Tais ações, tanto por parte dos poderes públicos, quanto as provenientes dos movimentos sociais, são importantes, na medida em que evidenciam outras formas possíveis de funcionamento. Durante anos, o Poder Municipal foi exercido por pessoas oriundas de algumas poucas famílias da região, o que ratifica a conservação de políticas coronelistas caracterizadas por corrupção e populismo. Essa forma de governo autoritário e hierarquizado produziu efeitos danosos na esfera das políticas públicas que permaneceram marcadas pela desestruturação dos serviços de saúde, educação e outras áreas sociais.

Ao circular por Cariacica, inevitavelmente, somos carregados por nossas experiências. Somos passageiros, curiosos, pesquisadores, consumidores ou moradores.
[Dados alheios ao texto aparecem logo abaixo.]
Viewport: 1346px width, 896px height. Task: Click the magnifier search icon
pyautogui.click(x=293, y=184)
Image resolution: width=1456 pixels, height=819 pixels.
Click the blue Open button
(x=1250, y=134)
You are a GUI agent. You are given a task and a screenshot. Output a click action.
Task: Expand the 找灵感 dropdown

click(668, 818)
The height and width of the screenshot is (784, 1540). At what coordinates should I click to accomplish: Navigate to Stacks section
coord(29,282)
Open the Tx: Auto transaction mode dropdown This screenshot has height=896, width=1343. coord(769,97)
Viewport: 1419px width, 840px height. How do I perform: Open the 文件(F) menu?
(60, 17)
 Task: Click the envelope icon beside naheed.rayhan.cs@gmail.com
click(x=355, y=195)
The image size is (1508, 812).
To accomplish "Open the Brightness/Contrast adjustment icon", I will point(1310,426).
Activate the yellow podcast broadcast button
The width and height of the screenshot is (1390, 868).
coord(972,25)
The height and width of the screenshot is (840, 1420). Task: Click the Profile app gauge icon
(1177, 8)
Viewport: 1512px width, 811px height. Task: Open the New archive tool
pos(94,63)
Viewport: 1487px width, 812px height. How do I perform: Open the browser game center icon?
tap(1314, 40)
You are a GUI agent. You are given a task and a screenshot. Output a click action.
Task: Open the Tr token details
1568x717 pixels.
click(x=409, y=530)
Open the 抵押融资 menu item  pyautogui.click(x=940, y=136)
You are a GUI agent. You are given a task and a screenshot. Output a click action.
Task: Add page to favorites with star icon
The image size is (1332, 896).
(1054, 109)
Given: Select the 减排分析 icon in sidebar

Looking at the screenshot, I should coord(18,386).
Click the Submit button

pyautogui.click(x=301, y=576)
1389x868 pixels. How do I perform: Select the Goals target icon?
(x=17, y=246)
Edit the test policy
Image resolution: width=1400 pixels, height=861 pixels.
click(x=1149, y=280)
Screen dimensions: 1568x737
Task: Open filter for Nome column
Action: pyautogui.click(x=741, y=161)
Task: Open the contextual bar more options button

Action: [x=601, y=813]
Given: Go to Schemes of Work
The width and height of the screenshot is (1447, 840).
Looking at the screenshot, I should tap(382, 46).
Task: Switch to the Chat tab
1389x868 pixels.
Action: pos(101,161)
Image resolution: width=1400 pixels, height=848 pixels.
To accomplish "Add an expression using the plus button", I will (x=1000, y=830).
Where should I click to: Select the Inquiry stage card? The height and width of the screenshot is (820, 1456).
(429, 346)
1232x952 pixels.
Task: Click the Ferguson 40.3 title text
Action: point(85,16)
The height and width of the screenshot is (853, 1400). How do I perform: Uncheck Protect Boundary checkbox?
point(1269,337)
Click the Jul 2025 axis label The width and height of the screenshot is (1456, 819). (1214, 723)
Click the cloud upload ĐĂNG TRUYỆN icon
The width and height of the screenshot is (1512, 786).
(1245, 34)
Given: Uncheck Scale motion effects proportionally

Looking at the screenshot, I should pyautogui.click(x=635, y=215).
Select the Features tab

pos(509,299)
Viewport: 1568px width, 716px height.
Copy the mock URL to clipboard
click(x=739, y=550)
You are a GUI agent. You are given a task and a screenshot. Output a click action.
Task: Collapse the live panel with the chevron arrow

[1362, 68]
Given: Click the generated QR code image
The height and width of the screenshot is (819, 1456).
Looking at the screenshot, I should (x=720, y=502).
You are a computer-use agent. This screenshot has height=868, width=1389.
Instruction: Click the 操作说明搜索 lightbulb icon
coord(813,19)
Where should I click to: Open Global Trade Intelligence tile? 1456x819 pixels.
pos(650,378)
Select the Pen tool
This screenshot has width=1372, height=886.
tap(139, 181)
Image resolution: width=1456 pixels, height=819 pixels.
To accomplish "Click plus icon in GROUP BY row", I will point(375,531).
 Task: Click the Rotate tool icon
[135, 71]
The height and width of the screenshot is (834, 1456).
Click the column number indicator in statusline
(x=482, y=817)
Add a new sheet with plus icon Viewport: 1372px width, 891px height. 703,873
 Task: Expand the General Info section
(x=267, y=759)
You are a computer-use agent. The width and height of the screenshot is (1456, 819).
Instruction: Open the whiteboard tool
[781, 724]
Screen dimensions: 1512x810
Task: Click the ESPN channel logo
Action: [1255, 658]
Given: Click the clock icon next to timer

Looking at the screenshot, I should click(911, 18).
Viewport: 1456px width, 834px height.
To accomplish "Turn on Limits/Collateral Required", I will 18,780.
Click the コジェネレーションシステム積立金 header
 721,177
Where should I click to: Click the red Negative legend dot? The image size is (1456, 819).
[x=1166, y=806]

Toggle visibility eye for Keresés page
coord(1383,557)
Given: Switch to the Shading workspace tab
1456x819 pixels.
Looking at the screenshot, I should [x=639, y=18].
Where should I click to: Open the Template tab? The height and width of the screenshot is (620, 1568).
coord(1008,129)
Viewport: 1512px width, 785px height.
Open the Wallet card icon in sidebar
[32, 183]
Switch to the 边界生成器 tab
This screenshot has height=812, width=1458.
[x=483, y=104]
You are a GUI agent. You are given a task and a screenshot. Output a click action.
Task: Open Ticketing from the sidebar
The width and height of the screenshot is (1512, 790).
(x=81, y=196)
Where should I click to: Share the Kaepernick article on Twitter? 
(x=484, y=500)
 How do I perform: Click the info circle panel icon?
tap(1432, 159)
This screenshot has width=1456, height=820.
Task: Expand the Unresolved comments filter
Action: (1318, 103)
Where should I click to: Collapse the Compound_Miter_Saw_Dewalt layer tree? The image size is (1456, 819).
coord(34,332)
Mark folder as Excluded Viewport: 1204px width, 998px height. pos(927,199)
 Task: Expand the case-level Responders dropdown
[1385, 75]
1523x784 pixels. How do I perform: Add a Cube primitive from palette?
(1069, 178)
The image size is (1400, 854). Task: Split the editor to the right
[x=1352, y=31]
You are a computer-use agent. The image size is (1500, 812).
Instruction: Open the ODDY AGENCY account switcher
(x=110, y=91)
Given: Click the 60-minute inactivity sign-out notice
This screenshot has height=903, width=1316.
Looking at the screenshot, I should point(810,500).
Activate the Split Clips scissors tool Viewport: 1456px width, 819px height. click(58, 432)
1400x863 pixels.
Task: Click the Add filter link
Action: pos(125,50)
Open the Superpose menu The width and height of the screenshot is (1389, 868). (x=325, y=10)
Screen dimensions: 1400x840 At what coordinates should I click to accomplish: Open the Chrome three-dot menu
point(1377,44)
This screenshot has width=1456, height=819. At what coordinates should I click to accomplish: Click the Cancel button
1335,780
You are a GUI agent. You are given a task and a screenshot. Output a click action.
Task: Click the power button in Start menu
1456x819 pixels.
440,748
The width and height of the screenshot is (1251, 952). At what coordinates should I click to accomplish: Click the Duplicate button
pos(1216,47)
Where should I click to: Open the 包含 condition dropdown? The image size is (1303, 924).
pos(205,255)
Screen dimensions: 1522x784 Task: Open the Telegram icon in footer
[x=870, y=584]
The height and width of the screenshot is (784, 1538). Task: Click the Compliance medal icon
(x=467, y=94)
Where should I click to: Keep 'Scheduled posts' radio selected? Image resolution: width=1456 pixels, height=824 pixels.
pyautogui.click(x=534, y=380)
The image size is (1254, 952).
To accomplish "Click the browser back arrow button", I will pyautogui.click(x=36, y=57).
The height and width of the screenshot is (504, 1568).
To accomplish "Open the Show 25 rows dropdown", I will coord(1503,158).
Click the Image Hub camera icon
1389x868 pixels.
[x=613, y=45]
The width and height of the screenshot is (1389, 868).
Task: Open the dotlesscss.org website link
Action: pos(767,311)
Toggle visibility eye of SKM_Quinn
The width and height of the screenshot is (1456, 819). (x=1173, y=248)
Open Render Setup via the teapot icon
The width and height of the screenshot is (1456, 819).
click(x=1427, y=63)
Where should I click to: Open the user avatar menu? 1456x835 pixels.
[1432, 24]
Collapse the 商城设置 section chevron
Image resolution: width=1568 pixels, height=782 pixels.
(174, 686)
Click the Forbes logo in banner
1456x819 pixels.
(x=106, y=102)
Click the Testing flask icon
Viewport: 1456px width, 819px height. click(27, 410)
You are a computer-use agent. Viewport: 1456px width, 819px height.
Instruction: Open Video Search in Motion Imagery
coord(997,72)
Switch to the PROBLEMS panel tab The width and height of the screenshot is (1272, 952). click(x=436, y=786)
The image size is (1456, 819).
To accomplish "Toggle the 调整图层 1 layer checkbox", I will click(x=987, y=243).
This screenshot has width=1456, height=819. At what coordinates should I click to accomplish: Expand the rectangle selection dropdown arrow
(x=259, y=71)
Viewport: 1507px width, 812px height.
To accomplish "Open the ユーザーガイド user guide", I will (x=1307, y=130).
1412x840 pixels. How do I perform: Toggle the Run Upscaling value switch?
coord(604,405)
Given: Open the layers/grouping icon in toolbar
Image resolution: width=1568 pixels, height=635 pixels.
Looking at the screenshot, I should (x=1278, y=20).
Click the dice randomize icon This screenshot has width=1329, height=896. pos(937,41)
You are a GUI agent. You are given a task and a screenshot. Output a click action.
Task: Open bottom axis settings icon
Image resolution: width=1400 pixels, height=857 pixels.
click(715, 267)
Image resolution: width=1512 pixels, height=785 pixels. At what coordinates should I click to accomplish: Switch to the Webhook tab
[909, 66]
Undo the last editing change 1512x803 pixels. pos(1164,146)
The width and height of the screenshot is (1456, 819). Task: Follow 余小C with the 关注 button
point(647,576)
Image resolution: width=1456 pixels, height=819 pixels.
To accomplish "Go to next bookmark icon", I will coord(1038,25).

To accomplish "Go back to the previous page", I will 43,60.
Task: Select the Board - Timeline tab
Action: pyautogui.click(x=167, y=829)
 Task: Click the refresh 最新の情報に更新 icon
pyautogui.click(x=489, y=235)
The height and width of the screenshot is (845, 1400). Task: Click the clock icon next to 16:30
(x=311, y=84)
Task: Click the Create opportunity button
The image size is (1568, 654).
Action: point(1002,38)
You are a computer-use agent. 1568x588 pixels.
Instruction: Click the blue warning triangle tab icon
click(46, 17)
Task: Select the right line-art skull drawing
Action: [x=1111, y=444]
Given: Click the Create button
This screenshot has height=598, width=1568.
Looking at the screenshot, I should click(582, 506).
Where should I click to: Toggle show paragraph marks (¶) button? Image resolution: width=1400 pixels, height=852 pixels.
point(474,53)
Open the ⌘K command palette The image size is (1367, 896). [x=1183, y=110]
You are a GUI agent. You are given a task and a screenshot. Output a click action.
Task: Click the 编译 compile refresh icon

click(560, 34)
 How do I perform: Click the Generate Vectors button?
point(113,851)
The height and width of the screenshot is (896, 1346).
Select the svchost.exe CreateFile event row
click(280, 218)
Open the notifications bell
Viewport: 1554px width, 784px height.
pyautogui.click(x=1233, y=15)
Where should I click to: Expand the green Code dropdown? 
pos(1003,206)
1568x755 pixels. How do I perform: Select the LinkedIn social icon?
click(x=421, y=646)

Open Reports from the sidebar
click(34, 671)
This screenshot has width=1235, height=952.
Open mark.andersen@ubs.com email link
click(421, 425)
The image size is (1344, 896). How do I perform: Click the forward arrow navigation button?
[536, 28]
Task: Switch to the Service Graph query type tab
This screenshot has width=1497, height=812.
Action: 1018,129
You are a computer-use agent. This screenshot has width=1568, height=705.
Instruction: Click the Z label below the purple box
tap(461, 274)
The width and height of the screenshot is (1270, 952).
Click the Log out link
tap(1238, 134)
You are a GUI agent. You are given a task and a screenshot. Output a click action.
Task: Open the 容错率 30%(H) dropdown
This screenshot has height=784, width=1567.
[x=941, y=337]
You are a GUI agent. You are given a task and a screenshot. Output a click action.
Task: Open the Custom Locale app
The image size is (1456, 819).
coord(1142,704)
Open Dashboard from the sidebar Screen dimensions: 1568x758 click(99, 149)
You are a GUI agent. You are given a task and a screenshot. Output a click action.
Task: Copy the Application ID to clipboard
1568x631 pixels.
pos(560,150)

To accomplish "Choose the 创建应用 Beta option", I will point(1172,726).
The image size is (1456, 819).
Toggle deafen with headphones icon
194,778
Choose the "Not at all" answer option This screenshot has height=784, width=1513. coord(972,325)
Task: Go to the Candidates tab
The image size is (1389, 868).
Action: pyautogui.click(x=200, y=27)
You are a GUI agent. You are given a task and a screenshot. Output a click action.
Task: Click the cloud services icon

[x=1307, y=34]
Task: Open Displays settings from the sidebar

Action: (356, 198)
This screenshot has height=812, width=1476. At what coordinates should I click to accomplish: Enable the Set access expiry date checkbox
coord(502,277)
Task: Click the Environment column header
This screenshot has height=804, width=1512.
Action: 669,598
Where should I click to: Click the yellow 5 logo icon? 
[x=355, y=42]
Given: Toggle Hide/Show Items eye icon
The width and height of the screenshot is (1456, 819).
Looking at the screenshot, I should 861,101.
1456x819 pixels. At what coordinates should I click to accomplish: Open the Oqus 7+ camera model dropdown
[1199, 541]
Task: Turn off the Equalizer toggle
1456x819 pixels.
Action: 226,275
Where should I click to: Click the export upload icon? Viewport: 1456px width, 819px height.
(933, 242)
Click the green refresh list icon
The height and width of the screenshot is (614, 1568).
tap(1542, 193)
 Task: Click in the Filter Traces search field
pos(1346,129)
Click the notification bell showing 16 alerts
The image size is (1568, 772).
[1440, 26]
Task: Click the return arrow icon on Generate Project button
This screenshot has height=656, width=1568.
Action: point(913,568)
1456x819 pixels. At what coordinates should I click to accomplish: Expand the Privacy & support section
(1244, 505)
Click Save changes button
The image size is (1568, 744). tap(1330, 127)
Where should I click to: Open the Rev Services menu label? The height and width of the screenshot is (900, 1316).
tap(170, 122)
Adentramos inúmeras vezes esse terreno levando em nossa bagagem o estigma de “bolsão de miséria” que, de tão pesado, muitas vezes nos impede de enxergar os intensos movimentos de luta pela vida que não deixam de acontecer. Quando trazemos a história, não queremos justificar o que encontramos hoje no município; não é esse o uso que queremos fazer da história. Estudá-la é uma condição para apreendermos a atualidade com uma produção possível, dentre tantas outras que poderiam ter se dado.